Unconventional gas-phase synthesis of biphenyl and its atropisomeric methyl-substituted derivatives

Abstract

The biphenyl molecule (C₁₂H₁₀) acts as a fundamental molecular backbone in the stereoselective synthesis of organic materials due to its inherent twist angle causing atropisomerism in substituted derivatives and in molecular mass growth processes in circumstellar environments and combustion systems. Here, we reveal an unconventional low-temperature phenylethynyl addition–cyclization–aromatization mechanism for the gas-phase preparation of biphenyl (C₁₂H₁₀) along with ortho-, meta-, and para-substituted methylbiphenyl (C₁₃H₁₂) derivatives through crossed molecular beams and computational studies providing compelling evidence on their formation via bimolecular gas-phase reactions of phenylethynyl radicals (C₆H₅CC, X²A₁) with 1,3-butadiene-d₆ (C₄D₆), isoprene (CH₂C(CH₃)CHCH₂), and 1,3-pentadiene (CH₂CHCHCHCH₃). The dynamics involve de-facto barrierless phenylethynyl radical additions via submerged barriers followed by facile cyclization and hydrogen shift prior to hydrogen atom emission and aromatization to racemic mixtures (ortho, meta) of biphenyls in overall exoergic reactions.

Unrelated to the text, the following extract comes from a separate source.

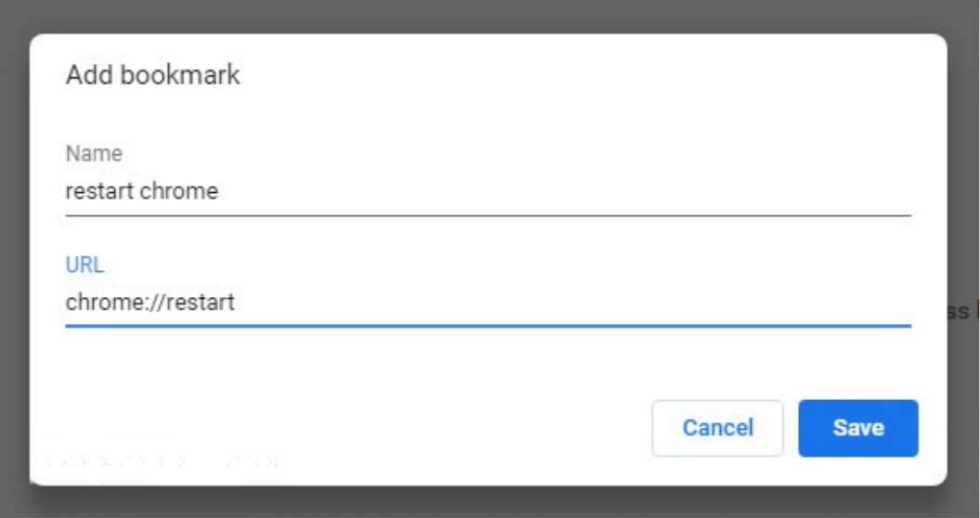The height and width of the screenshot is (518, 980).
Task: Save the new bookmark
Action: coord(857,428)
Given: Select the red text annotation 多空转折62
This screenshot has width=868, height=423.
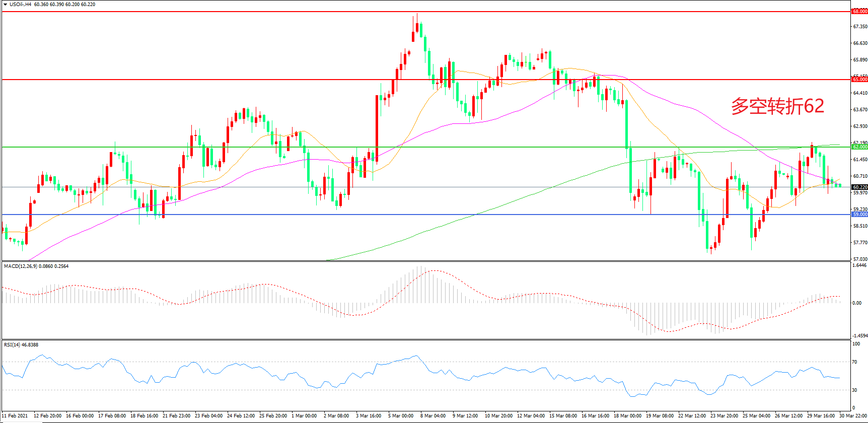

These findings not only challenge our current perception of biphenyls as high temperature markers in combustion systems and astrophysical environments, but also identify biphenyls as fundamental building blocks of complex polycyclic aromatic hydrocarbons (PAHs) such as coronene (C₂₄H₁₂) eventually leading to carbonaceous nanoparticles (soot, grains) in combustion systems and in deep space thus affording critical insight into the low-temperature hydrocarbon chemistry in our universe.